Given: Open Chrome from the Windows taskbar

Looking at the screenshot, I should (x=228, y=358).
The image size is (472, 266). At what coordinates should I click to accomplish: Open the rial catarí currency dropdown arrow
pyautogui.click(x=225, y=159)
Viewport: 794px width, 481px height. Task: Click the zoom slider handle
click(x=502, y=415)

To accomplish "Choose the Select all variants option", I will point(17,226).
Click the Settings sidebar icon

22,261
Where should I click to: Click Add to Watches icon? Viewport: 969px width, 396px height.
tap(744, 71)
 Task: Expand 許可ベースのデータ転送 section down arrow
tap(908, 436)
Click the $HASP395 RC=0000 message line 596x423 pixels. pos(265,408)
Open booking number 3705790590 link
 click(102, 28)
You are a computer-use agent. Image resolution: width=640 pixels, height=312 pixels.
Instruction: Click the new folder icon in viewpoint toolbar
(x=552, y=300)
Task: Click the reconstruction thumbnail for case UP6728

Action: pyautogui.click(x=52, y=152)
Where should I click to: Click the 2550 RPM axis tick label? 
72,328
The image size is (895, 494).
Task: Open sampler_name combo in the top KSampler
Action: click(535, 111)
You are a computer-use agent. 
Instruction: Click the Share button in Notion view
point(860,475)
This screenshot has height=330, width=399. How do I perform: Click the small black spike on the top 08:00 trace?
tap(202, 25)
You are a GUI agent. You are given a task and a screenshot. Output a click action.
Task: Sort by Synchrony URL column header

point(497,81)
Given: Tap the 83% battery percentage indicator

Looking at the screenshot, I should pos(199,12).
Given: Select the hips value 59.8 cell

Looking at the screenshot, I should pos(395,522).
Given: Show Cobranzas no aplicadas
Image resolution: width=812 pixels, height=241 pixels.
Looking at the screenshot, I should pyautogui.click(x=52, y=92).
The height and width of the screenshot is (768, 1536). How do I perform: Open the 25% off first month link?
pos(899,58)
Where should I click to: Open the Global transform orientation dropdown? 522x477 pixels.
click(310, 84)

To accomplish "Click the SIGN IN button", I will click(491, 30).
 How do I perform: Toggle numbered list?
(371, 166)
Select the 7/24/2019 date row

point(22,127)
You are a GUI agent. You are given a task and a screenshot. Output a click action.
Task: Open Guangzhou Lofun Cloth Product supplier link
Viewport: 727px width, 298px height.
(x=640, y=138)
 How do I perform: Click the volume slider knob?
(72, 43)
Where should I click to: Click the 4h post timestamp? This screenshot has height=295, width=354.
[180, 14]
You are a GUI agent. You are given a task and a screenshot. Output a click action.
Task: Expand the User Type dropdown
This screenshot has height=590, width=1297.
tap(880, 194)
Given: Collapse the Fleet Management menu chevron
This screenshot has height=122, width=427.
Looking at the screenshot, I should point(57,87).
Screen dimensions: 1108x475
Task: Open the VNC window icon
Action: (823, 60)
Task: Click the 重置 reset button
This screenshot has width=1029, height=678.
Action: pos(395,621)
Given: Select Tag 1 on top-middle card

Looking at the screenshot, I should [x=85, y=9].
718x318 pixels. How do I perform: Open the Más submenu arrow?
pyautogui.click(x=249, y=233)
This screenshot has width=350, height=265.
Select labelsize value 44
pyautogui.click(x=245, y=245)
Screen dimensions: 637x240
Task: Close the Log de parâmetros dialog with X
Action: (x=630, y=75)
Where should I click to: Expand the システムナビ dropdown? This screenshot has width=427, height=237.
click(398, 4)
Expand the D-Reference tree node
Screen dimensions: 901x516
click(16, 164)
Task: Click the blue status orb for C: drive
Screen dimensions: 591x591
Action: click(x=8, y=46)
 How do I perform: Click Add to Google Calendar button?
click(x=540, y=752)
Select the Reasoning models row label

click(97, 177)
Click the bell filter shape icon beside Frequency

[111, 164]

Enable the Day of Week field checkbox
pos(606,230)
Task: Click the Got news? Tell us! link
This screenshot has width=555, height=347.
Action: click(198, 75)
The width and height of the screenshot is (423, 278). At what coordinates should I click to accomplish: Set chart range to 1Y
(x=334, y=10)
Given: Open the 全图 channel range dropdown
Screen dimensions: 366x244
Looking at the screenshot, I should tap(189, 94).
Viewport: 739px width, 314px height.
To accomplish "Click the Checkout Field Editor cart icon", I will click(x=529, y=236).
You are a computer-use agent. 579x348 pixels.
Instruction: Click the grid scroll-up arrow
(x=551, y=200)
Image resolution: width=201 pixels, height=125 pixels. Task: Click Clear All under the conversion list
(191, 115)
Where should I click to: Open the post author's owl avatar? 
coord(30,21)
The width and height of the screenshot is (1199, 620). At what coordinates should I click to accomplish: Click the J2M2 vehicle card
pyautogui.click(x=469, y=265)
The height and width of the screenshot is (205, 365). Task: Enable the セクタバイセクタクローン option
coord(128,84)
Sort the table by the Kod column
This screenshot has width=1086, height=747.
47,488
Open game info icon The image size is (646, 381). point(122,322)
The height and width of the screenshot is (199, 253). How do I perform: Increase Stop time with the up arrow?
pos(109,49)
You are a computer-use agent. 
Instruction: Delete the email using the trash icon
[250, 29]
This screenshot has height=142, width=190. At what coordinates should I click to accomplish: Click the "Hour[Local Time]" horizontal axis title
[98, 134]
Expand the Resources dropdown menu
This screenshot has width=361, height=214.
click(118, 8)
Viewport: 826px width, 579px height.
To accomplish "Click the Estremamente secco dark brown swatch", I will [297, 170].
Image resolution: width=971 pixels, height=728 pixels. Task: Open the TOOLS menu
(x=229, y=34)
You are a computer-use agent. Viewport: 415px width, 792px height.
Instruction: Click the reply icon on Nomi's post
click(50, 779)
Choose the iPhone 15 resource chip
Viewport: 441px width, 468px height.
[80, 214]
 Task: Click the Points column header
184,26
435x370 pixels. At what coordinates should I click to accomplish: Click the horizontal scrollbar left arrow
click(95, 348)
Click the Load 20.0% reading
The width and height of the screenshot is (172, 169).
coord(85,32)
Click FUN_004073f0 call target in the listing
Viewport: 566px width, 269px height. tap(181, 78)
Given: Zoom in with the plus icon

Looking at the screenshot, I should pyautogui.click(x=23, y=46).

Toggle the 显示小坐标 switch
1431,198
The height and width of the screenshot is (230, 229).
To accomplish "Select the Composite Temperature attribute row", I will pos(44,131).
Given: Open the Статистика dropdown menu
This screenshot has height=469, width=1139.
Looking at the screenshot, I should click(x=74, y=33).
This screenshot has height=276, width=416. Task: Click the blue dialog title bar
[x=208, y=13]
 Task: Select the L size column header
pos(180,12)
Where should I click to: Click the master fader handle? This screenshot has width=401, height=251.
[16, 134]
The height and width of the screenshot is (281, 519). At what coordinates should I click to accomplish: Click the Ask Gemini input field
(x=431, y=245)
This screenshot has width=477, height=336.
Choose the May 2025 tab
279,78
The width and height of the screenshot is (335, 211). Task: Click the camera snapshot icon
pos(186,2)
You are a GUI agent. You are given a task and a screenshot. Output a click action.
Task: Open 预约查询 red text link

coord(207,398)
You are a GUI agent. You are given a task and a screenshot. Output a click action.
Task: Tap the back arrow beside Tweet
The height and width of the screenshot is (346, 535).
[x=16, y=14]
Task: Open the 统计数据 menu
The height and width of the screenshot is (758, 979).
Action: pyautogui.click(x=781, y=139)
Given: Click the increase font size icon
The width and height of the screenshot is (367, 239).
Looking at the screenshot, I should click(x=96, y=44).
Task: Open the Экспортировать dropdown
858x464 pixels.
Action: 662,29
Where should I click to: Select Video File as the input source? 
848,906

Task item: Give a tally of the lines in the listing above that contain the word "computer", and provide nothing beyond the number.

Finished exercise: 5